After the last financial meltdown (in the beginning of 2000 and the years after) many countries including the U.S sharpened the regulations for companies and financial organizations. We usually call those regulations “SOX” or in Europe “Euro-SOX”. In simple terms this is done by controlling who-does what, give individual access instead of general access and to have a clear “chain-of-command”. There should always be someone that is responsible. (I know I oversimplify the whole thing now..)
When these regulations came the common belief that this would prevent companies from overstating their assets or lie about their revenue, in the end protecting share holders and others that had a stake in the company.
I do not think that I would anger anyone by claiming that it did not prevent the worst financial crises ever….
Maybe the regulations added to problem by giving a false sense of security. Everybody has been compliant to regulations but no one has used common sense.
My conclusion is simple, there is no safe “systems” without common sense. To be able to be sensible you need to be trained and have the knowledge how to handle crises. This is the responsibility of the management. This goes for IT related crisis as well, they cannot be handed over to the IT people and for no-one else to worry about.

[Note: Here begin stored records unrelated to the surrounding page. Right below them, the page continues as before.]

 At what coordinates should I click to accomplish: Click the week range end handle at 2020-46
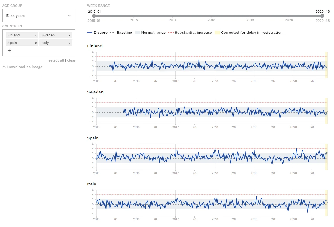(322, 16)
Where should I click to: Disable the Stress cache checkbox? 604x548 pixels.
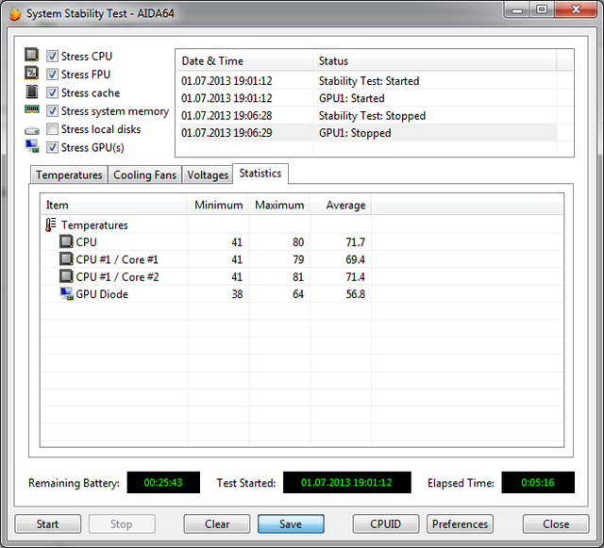pyautogui.click(x=53, y=92)
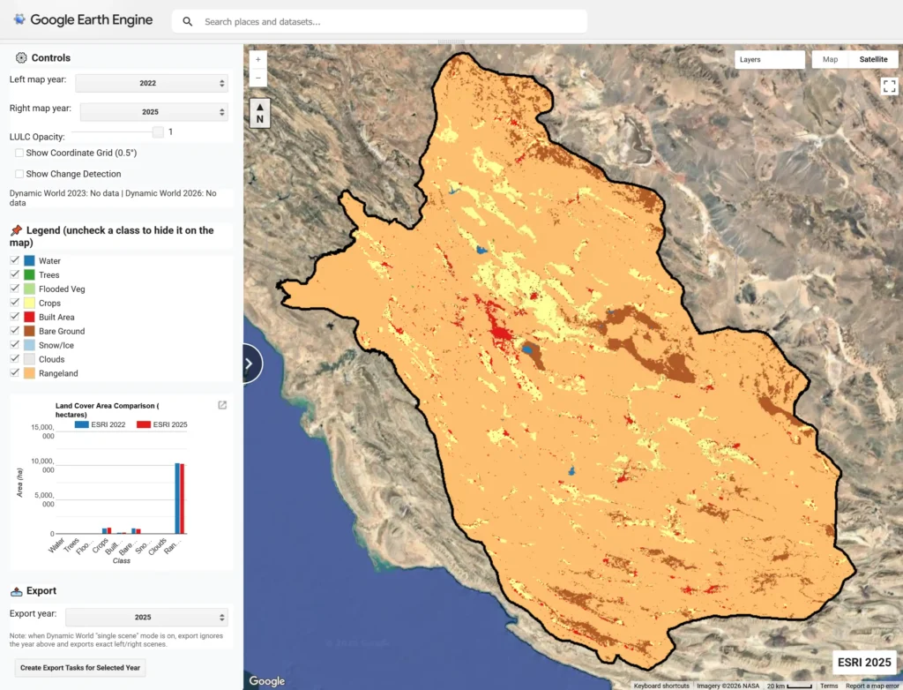Image resolution: width=903 pixels, height=690 pixels.
Task: Uncheck the Built Area legend class
Action: click(x=15, y=317)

I wonder if all the consultancies that have sold SOX training now will start to sell “common sense” training instead. That could be fun to listen to.

Today I am frustrated...

I have spent the day helping a customer to write a new security policy. In that policy there was a section about how new security functions should be security cleared before they where released. The thinking behind this was shorten the time for testing and implementation.
Other parts of the policy included a definition of what and why something needed protection, who should have access to the information and during which circumstances? In this company everything related to their customers is regarded to be extra sensitive. This comes as no surprise as this is a company in the service sector and their relationship to their customers is the only real asset they have. They would loose a lot of business if their customers secrets where revealed.
Now the reason for my frustration…during the meeting the CFO of the company came into the meeting, all fired up. He had attended a seminar about “cloud computing” and now he had seen the light. Out with the old…bring in the new….
It was fairly easy to see that this “brand new “ idea not really was in conjunction with their security policy. I would call it stupid to outsource this information but I on the other hand do not trust anyone…and WHY do we always jump on the latest ideas…without thinking about the security implications. Now they have an internal battle with the CFO who thinks that security people do not understand the reality of business…and security people that thinks the CFO is a moron.
My tip of the day….always ask outsourcing companies for SLA:s and their security policies.